** Source data follows **
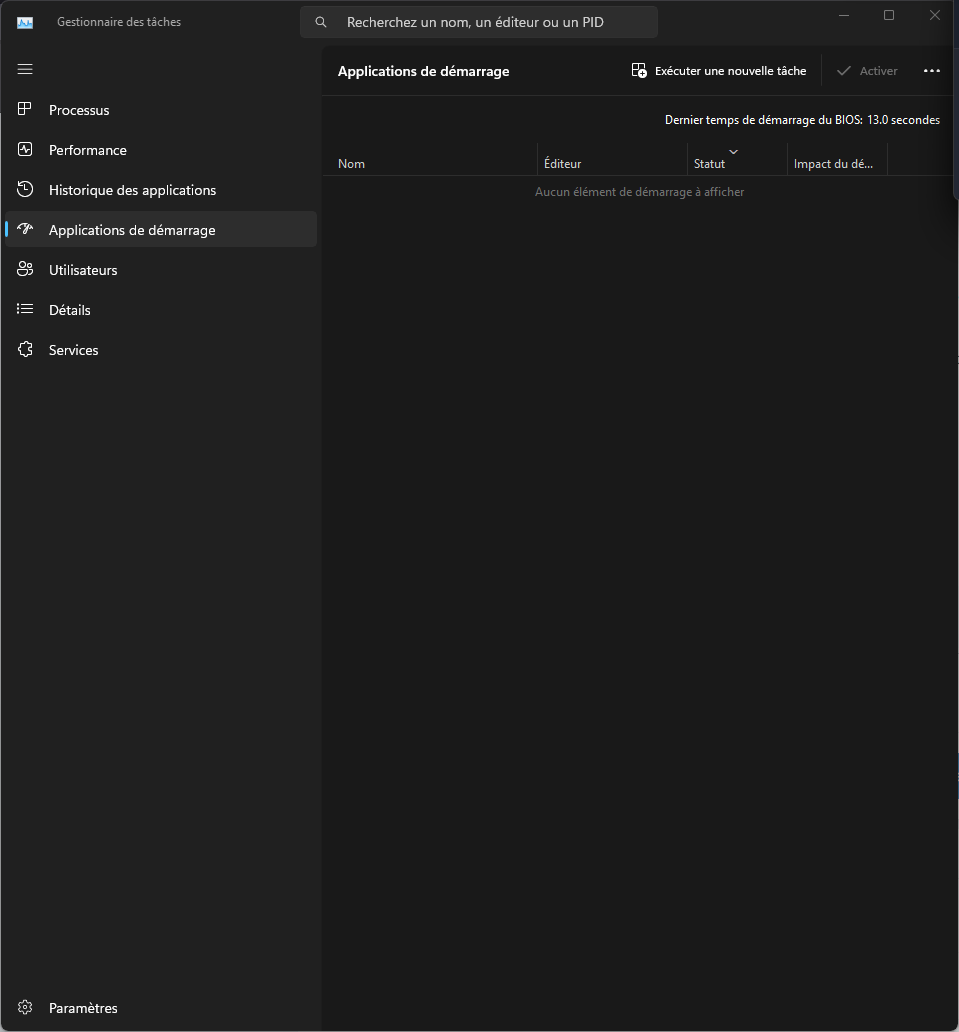959x1032 pixels.
Task: Click the search field for name or PID
Action: pyautogui.click(x=490, y=22)
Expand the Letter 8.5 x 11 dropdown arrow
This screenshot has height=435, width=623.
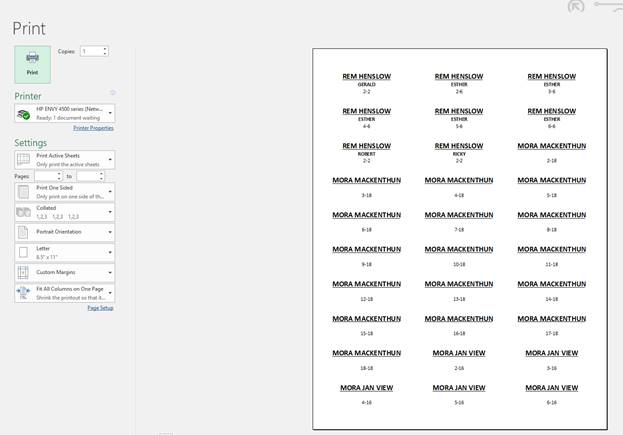(x=110, y=252)
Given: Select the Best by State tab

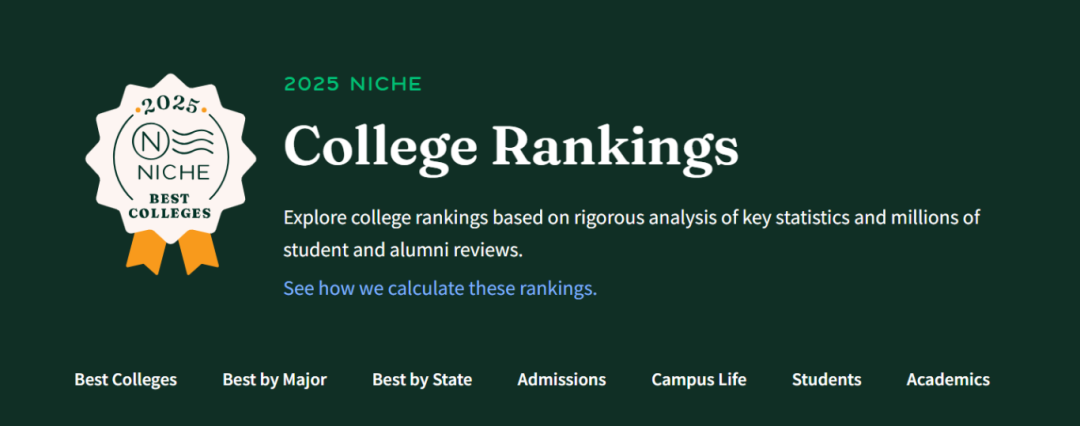Looking at the screenshot, I should point(422,380).
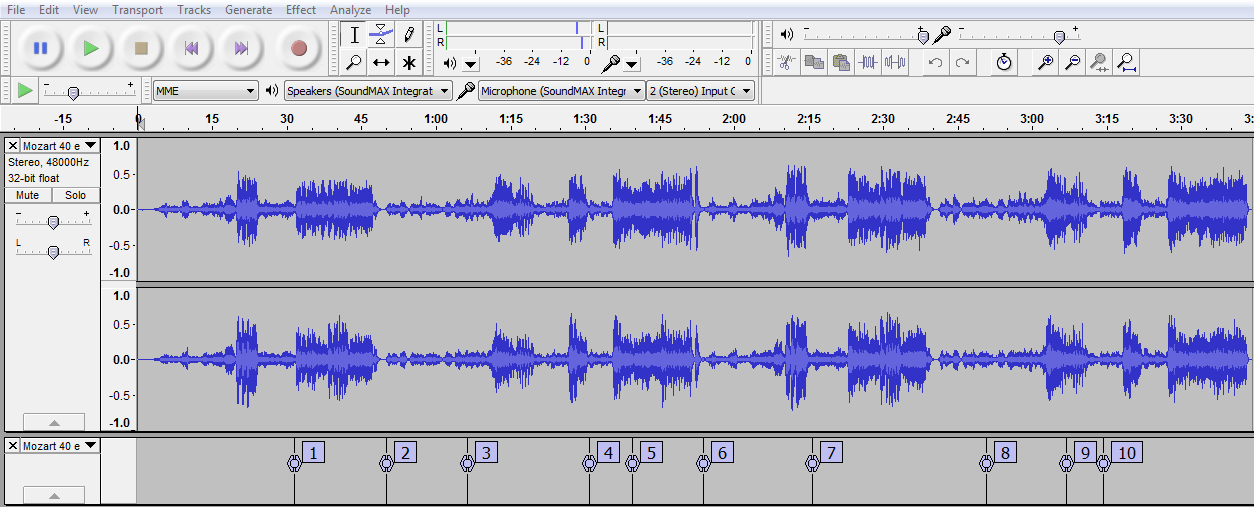Toggle Solo on the Mozart track
The width and height of the screenshot is (1254, 507).
click(x=75, y=195)
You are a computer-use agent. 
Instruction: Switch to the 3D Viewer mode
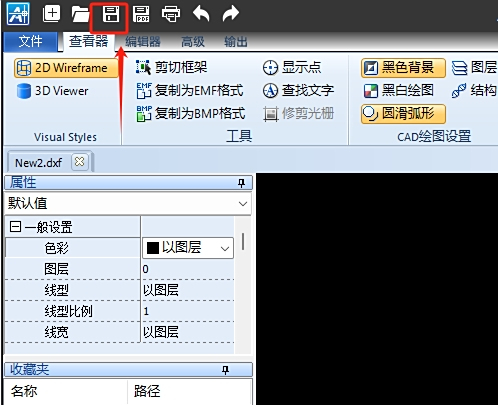coord(53,91)
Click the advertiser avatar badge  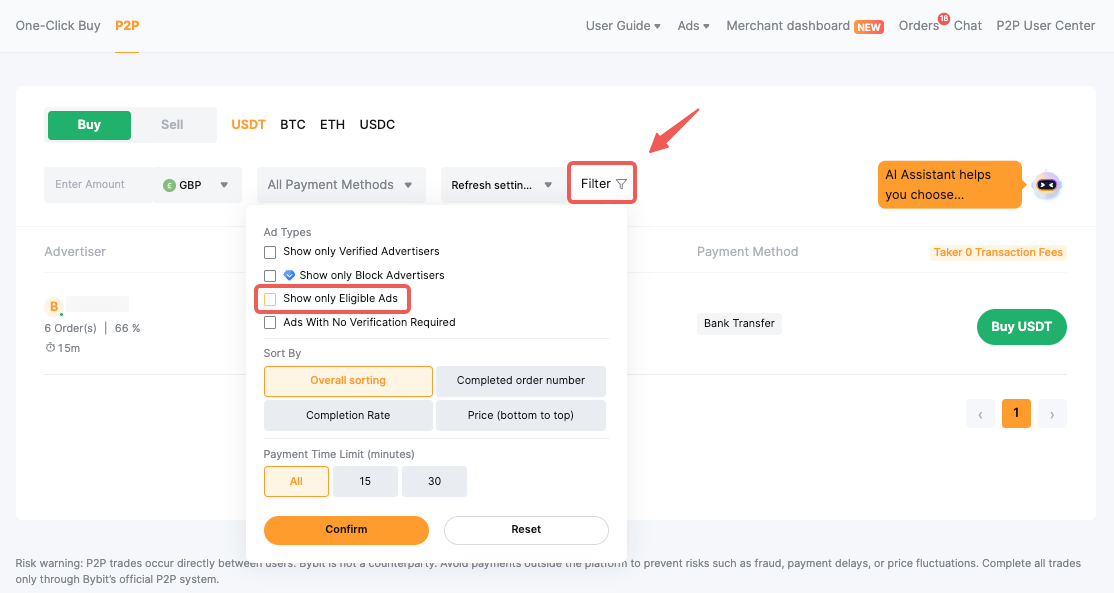(x=54, y=306)
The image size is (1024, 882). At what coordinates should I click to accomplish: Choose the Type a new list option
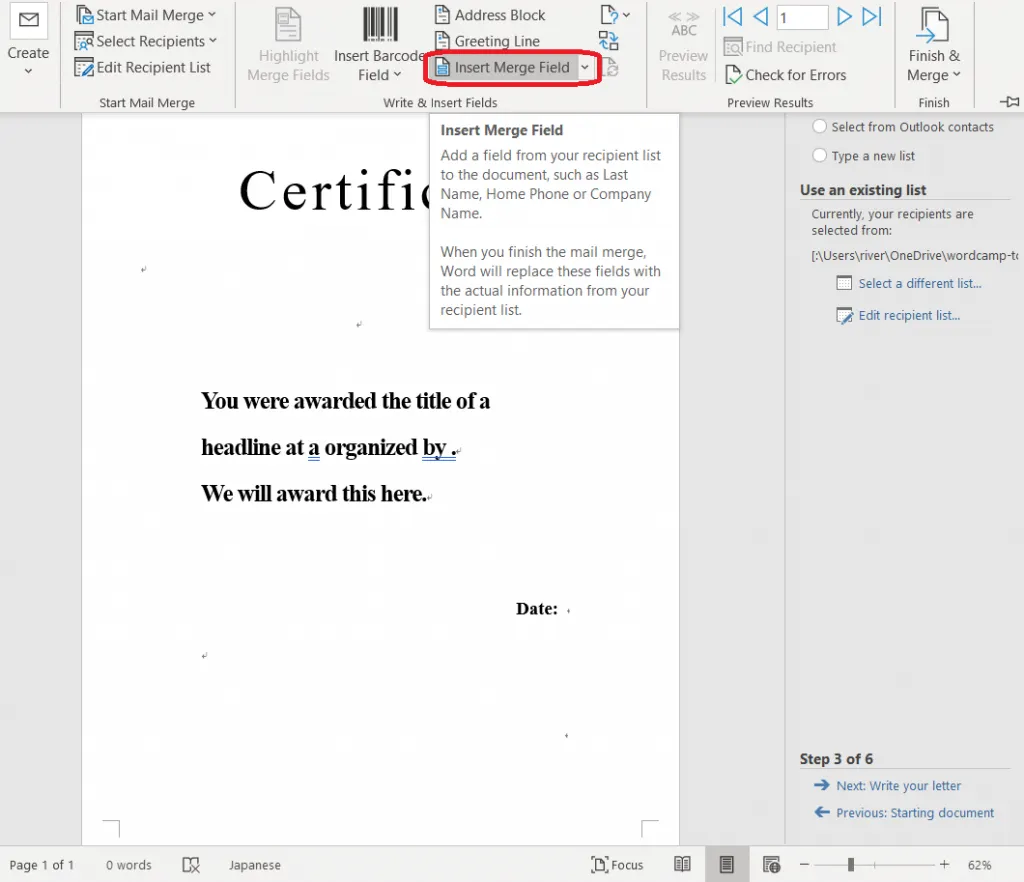coord(820,156)
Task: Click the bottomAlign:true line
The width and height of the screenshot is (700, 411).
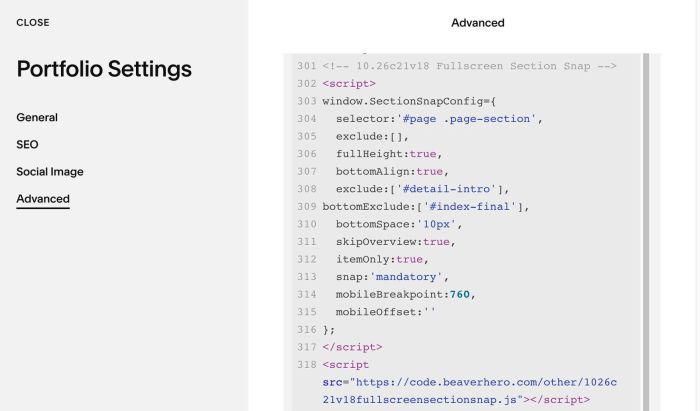Action: tap(392, 171)
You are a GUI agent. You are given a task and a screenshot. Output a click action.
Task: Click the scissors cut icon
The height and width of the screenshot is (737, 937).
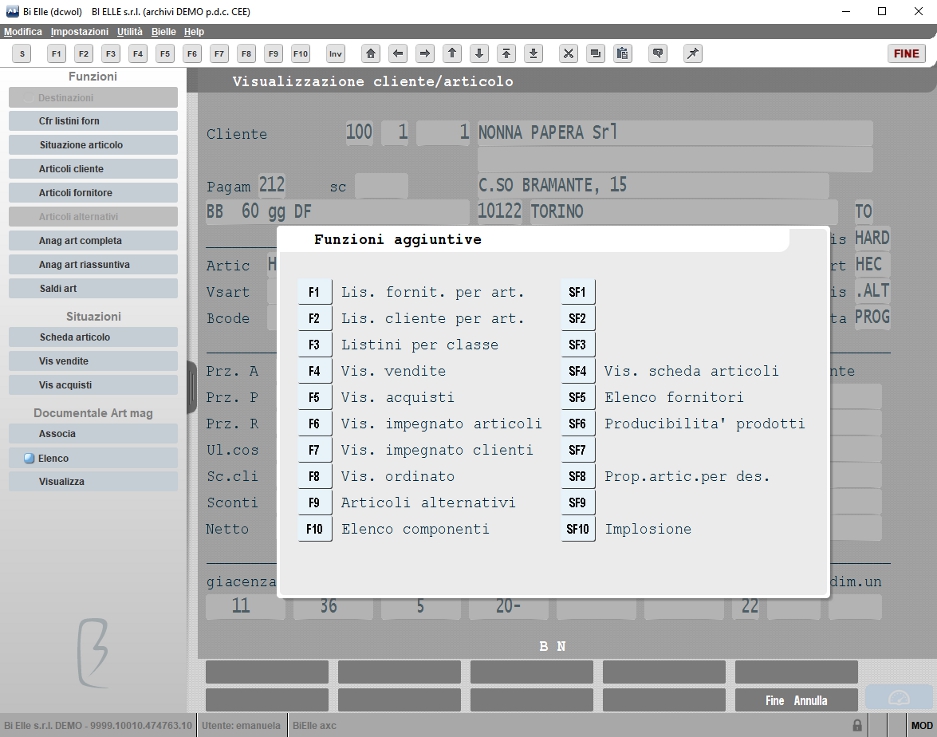pyautogui.click(x=568, y=54)
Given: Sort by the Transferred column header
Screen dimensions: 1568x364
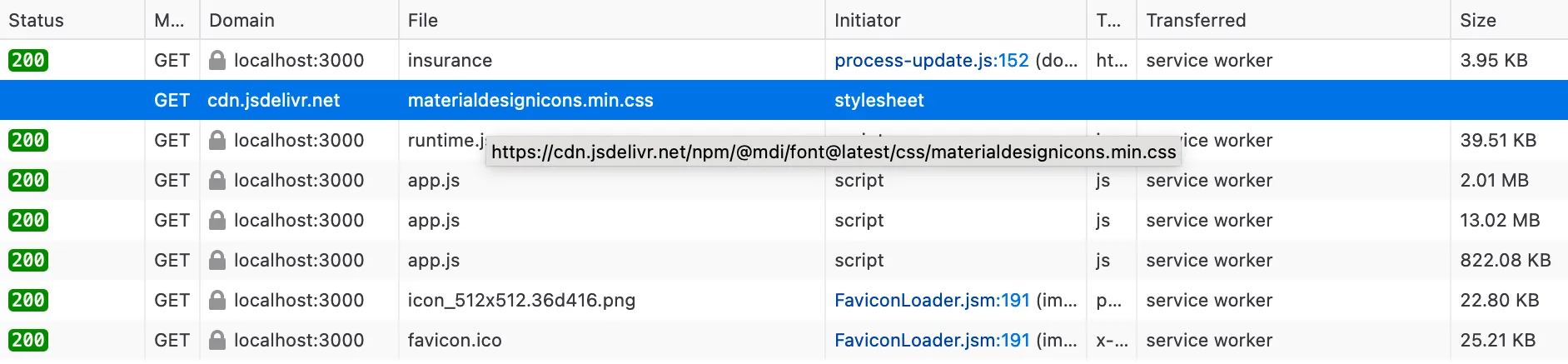Looking at the screenshot, I should click(x=1196, y=20).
** End of Source data **
* **Directions for this task**
Match on "agent" and copy out every line of the entries that contains it.

* **Solution to this exercise**
You are a computer-use agent. 
You are a GUI agent. You are given a task and a screenshot. Output a click action.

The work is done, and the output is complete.